Some of the biggest construction companies could have to pay out tens of millions of pounds in damages.
They made an “amended defence” of their role in blacklisting at London’s High Court last week.
The contractors involved are Balfour Beatty, Carillion, Costain, Kier, Laing O’Rourke, Sir Robert McAlpine, Skanska and Vinci.
The eight companies’ defence included “a full and unreserved apology” for their part in the “vetting of construction workers through the Economic League and The Consulting Association”.
The statement added, “We recognise and regret the impact it had on employment opportunities for those workers affected and for any distress and anxiety it caused to them and their families.”

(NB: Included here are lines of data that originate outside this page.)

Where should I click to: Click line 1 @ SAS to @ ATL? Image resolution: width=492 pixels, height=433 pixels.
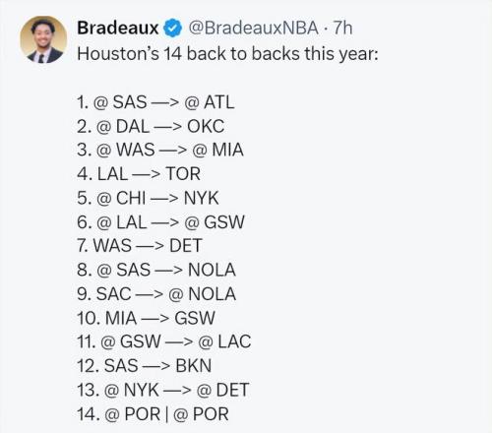pos(155,102)
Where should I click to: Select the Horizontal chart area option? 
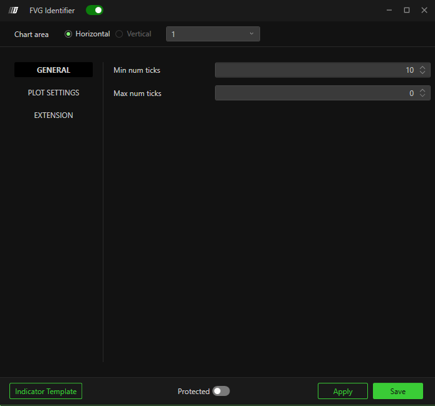68,34
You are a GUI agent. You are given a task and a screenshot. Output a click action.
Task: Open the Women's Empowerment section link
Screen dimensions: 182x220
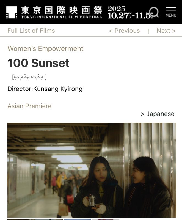45,49
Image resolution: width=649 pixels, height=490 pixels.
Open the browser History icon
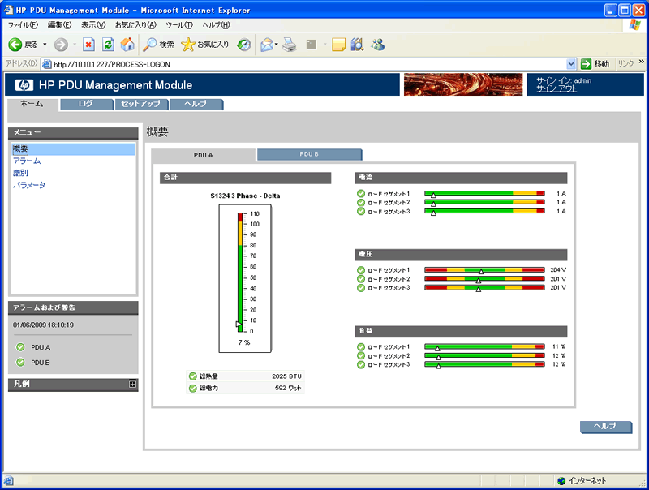(243, 44)
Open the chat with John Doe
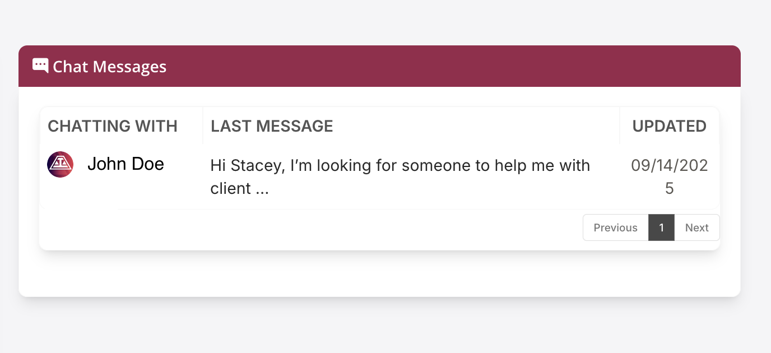 pyautogui.click(x=126, y=164)
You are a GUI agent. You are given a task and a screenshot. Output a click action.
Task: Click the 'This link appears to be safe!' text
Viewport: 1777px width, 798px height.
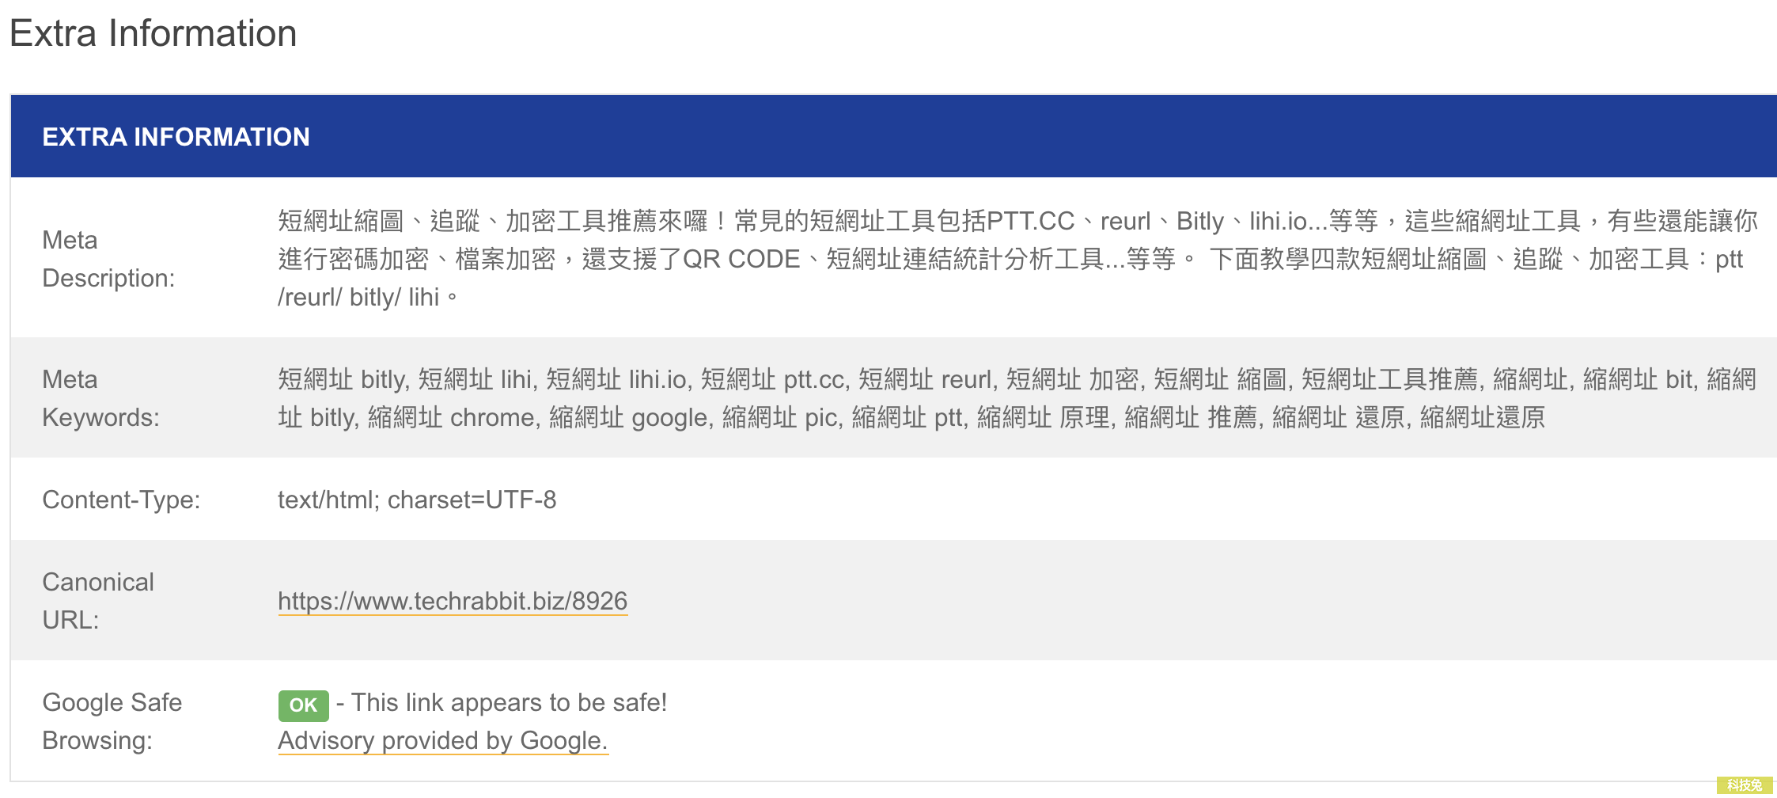pyautogui.click(x=509, y=702)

The firms have admitted breaches of confidence and being part of an organisation that collected defamatory information against the workers.
The defamation admission means the companies cannot now claim “non-disclosure”, opening the door for further action from those seeking answers on how and why they were blacklisted.

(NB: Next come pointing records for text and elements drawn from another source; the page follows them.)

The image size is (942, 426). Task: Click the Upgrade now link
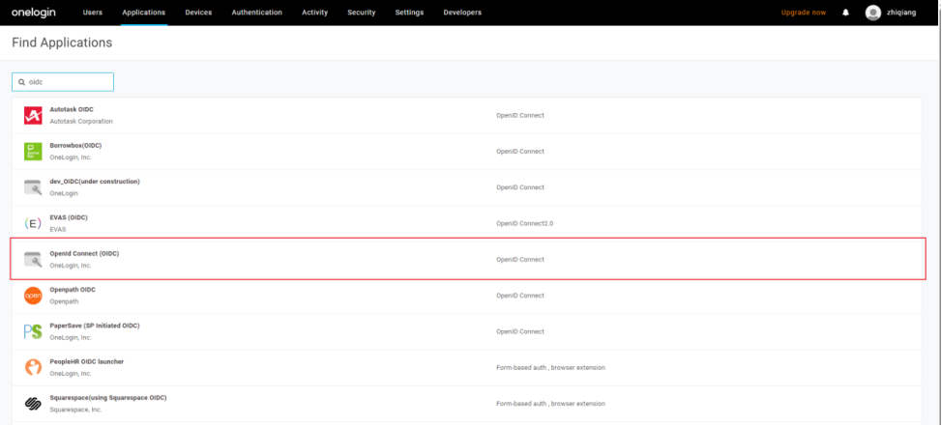click(x=804, y=13)
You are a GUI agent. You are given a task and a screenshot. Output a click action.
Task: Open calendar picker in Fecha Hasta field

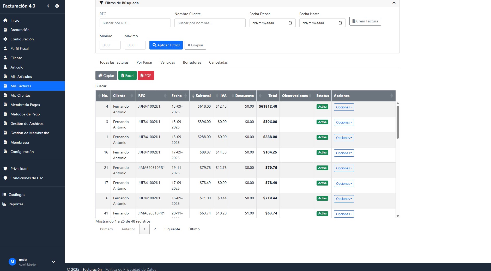pos(340,23)
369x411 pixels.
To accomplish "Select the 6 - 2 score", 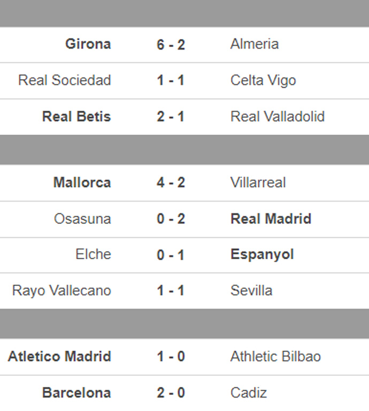I will click(x=171, y=45).
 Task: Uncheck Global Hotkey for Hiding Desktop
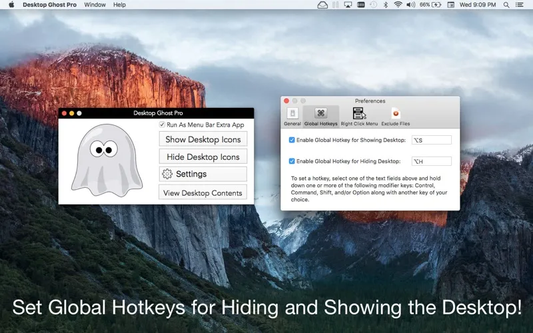(292, 161)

The firms are still contesting the effect that it has had on the blacklisted people.
Blacklist Support Group secretary Dave Smith said, “The blacklisting wretches have run up the white flag.”
A safe victory for Sellafield strikers
Construction companies at Sellafield have granted the Unite union a senior shop steward on facility time to help workers with issues such as health and safety.
More than 1,200 workers employed by 14 sub-contractor companies are decommissioning or renewing nuclear facilities at the site.
They have taken part in industrial action, including strikes, to win the deal.
It also includes the creation of a health and safety committee.